Legal

Subprocessor list

This page lists the third parties that may process tenant data when ELAYGENT is operated as documented. The list follows the platform's deployment configuration — if a vendor is not on this list, the standard product does not call them.

"Vendor offers BAA" reflects the vendor's standard offering. Whether ELAYGENT has a signed BAA with that vendor for your specific tenant is a separate question — confirm with us before relying on PHI-bearing features for healthcare deployments.

Supabase

Required · Supabase-managed Postgres in the project's configured region (typically US-East).

Vendor offers BAA

Authentication, primary application database (Postgres), and KB document storage.

Data processed

  • User identities (email, role, tenant association).
  • Tenant configuration, locations, audit log rows.
  • Uploaded knowledge-base documents and reviewed knowledge chunks.
  • Vector embeddings for approved knowledge chunks when RAG indexing is enabled.

What it does NOT do

  • We do not run our own Postgres alongside Supabase — Supabase is the database.
  • Supabase Storage holds raw KB files; reviewed chunks and embeddings live in Postgres, not in a separate vector database.

Vapi

Required · Vapi-managed infrastructure; check Vapi's current data-residency posture.

BAA posture unclear — verify

Voice AI receptionist — handles inbound calls, conversation, and call transcript generation.

Data processed

  • Call audio for the duration of the call.
  • Transcripts of calls handled by the AI receptionist.
  • Caller phone number and any caller-supplied details (name, intent, scheduling info).

What it does NOT do

  • We do not retain call audio in ELAYGENT databases by default — transcripts and metadata are stored, not raw audio.
  • Vapi BAA posture must be verified directly with Vapi for healthcare deployments; do not assume.

Twilio

Optional · Twilio-managed infrastructure (US default unless regional Twilio account is used).

Vendor offers BAA

SMS sending/receiving, WhatsApp messaging, telephony number provisioning.

Data processed

  • Outbound and inbound SMS message bodies and metadata.
  • Phone numbers (caller and clinic).
  • WhatsApp message content when WhatsApp Business is enabled.

What it does NOT do

  • Removing Twilio breaks SMS/WhatsApp channels but does not break voice (Vapi) or the rest of the platform.
  • We do not store SMS bodies beyond what is needed for audit and recovery context.

Stripe

Optional · Stripe-managed infrastructure.

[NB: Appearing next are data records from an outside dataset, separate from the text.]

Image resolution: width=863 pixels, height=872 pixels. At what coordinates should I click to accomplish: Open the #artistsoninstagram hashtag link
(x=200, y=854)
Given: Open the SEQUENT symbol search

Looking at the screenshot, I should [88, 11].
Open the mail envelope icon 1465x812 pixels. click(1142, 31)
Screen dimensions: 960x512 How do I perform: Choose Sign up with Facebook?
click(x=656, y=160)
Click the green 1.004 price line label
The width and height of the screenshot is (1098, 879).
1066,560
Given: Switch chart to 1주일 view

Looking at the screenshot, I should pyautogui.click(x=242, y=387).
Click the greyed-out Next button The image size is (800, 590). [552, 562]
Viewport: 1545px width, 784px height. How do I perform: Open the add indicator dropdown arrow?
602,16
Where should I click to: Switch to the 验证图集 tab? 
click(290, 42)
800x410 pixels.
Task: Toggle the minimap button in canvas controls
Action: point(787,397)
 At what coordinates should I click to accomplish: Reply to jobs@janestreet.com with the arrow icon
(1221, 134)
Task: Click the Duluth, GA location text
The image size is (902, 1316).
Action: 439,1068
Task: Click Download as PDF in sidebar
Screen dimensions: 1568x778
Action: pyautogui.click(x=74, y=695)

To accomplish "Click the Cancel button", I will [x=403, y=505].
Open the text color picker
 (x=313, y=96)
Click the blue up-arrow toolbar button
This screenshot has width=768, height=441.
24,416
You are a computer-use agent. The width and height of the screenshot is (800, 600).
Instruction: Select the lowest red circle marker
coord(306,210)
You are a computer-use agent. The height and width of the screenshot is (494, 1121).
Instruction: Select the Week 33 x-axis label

BAA not applicable (no PHI)

Billing — subscription management, invoicing, payment processing for tenant billing.

Data processed

  • Tenant billing contact info.
  • Subscription state, invoice history, payment method tokens (Stripe never sends raw card numbers to ELAYGENT).

What it does NOT do

  • Stripe processes billing only — no patient data, no clinical data, no PHI.
  • BAA is not applicable because the data Stripe sees (tenant billing contact, payment method) is not PHI.
  • Removing Stripe disables in-app billing but does not break operational features.

OpenAI

Tenant-controlled · OpenAI-managed infrastructure (US).

Vendor offers BAA

Optional AI provider for receptionist conversation, summarization, and recovery copilot drafts.

Data processed

  • Call transcript snippets and lead-context fragments sent for summarization or reply drafting.
  • Knowledge-base text chunks sent for embedding generation and retrieval when RAG is enabled.

What it does NOT do

  • Tenants may BYOK their own OpenAI key, in which case the data goes to that tenant's OpenAI account, not ELAYGENT's.
  • We do not fine-tune models on tenant data and do not opt into OpenAI's training pipeline.
  • OpenAI BAA must be signed at the OpenAI account level — confirm this with OpenAI for healthcare deployments.

Anthropic (Claude)

Tenant-controlled · Anthropic-managed infrastructure (US).

Vendor offers BAA

Optional AI provider — alternative to OpenAI for the same tasks (summarization, copilot drafts).

Data processed

  • Same categories as OpenAI when Anthropic is the configured provider.

What it does NOT do

  • Tenants may BYOK their own Anthropic key.
  • We do not fine-tune Claude models on tenant data.
  • Anthropic BAA posture is confirmed for enterprise tier; verify your account.

Perplexity

Optional · Perplexity-managed infrastructure (US).

No BAA offered

Optional AI provider for web-grounded research used by the reputation/intelligence audits.

Data processed

  • Search queries derived from tenant clinic name and location.
  • Public web result snippets returned to the audit.

What it does NOT do

  • We do not send PHI to Perplexity. Queries are clinic-name and location level only.
  • Removing Perplexity disables the research-augmented portion of intelligence audits but does not break the core audit.

Resend

Optional · Resend-managed infrastructure.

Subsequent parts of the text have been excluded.